Amendment to the Trademark Act in the Czech Republic and Slovakia – What Should Trademark Owners Fear from 1 January 2019?

Amendment to the Trademark Act in the Czech Republic and Slovakia – What Should Trademark Owners Fear from 1 January 2019?

2. 1. 2019

The amendment to the Trademark Act (the “Amendment”) is to come into effect on 1 January 2019 and 14 January 2019 in the Czech Republic and Slovakia, respectively. The EU-Directive-based Amendment is rather extensive and introduces a number of crucial changes to trademark owners. One of the most important ones, in our view, is that the Industrial Property Office in the Czech Republic and Slovakia, will stop, ex officio, refusing new applications for trademarks that are the same as earlier trademarks. As a result, the competent authority may register an identical trademark without the owner knowing. We explain how to prevent this issue below.

Current situation

Currently, on receiving a new application for registration of the same trademark as an earlier one in respect of the same products or services (a “conflicting sign”), the industrial property offices in the Czech Republic and Slovakia refuse such application. The authorities do so automatically. The application for a conflicting sign is refused, and the new trademark is not registered without the owner of the already registered trademark knowing that the same sign is being registered. This procedure is implied in Section 6 of the still effective Trademark Act.

Future situation

Section 6 mentioned above will be abolished as a result of the amendment in both countries. Pursuant to Directive (EU) 2015/2436 of the European Parliament and of the Council, the reason for the refusal will be shifted to relative grounds for refusal laid down in Section 7(1)(a). That means that authorities will cease refusing conflicting signs ex officio as of January 2019.
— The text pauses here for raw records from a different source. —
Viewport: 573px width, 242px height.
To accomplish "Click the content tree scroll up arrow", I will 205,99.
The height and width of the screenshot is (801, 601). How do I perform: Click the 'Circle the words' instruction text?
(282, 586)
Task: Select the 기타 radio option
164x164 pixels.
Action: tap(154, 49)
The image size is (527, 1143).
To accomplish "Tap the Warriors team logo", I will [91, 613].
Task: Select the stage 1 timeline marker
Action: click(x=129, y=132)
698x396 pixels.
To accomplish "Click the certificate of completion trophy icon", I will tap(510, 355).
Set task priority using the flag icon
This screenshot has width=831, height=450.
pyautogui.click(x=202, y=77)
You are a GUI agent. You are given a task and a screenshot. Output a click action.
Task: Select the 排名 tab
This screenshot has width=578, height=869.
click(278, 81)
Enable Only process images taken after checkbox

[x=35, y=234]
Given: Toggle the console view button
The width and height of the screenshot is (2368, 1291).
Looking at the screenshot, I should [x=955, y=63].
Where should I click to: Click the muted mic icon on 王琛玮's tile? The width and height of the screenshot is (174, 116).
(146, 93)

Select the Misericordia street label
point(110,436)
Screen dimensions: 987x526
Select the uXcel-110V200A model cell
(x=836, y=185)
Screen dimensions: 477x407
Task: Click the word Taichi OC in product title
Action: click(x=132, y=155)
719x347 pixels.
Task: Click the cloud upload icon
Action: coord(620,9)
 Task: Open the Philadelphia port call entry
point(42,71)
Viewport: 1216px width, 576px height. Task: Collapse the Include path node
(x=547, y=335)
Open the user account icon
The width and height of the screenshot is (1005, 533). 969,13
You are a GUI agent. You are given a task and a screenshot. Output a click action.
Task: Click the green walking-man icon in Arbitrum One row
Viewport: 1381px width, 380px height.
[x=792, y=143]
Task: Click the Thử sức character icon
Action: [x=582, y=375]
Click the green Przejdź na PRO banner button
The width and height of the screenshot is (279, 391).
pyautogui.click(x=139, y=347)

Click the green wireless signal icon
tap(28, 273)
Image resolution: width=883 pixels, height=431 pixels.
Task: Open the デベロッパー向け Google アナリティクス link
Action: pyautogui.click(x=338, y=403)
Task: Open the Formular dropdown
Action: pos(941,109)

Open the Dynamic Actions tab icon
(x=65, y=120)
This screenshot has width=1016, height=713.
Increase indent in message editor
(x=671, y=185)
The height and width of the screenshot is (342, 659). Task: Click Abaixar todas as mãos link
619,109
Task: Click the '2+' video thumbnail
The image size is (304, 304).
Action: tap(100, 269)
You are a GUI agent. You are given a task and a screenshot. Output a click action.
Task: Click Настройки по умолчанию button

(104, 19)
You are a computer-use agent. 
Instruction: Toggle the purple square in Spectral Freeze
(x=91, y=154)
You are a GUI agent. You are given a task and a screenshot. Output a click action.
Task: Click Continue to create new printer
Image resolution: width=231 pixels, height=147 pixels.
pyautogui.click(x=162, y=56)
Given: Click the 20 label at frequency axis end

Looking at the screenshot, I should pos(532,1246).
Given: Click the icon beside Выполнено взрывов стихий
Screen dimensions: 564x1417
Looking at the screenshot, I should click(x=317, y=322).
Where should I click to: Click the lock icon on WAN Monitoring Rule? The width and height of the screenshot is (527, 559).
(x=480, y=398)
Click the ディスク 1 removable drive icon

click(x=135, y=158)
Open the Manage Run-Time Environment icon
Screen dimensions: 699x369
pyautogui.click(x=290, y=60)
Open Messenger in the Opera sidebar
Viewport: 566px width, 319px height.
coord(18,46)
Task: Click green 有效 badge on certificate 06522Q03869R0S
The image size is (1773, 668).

What this means, in practice, is that the authorities will automatically publish new applications for conflicting signs in the trademark registers, and unless the owners of identical trademarks registered earlier oppose such applications within 3 months, the conflicting signs will be registered

This will concern not only applications filed after the Amendment comes into effect but also to unpublished applications filed before the amendment became effective. 

Pursuant to the explanatory memorandum, the abolition of the provision eliminated the discrepancy in the position of trademark owners in proceedings before the Czech or Slovak Industrial Property Office as opposed to those before the European Union Intellectual Property Office.

Solution for owners

As a result of the amendment, the office will no longer monitor and oppose the conflicting sign applications ex officio. On the contrary, the trademark owners themselves will have to actively keep track of new trademark applications and lodge oppositions against conflicting sign applications within three months from their publication.

Conflicting signs will otherwise be registered as trademarks, which could turn out to be unpleasant for earlier trademark owners, but something could still be done about it. Registered trademarks can, needless to say, be revoked or invalidated, although this is a more costly and time-consuming procedure.

The most convenient way to avoid registration of a conflicting sign is to regularly monitor new applications. Our law firm has been providing this service to its clients for a number of years. The automated monitoring is carried out, as a rule, on a monthly basis. We employ it for timely detection of not only conflicting signs, but also applications that may be similar to earlier trademarks. We regularly inform clients of these applications, and then we typically launch opposition proceedings or initiate talks with the applicant to withdraw applications for conflicting signs.

Further changes brought about by the Amendment

The Amendment brings about a number of other key changes, such as new types of trademarks (e.g. sound marks, motion marks), a certificate introduced in opposition proceedings proving that the opposed trademark older than five years has been duly used, abolition of opposition grounds in the event of filing a trademark application in bad faith, the possibility to register a certification mark, a change in the trademark registration procedure, the possibility to ban the use of a trademark in the registered name of another person and others.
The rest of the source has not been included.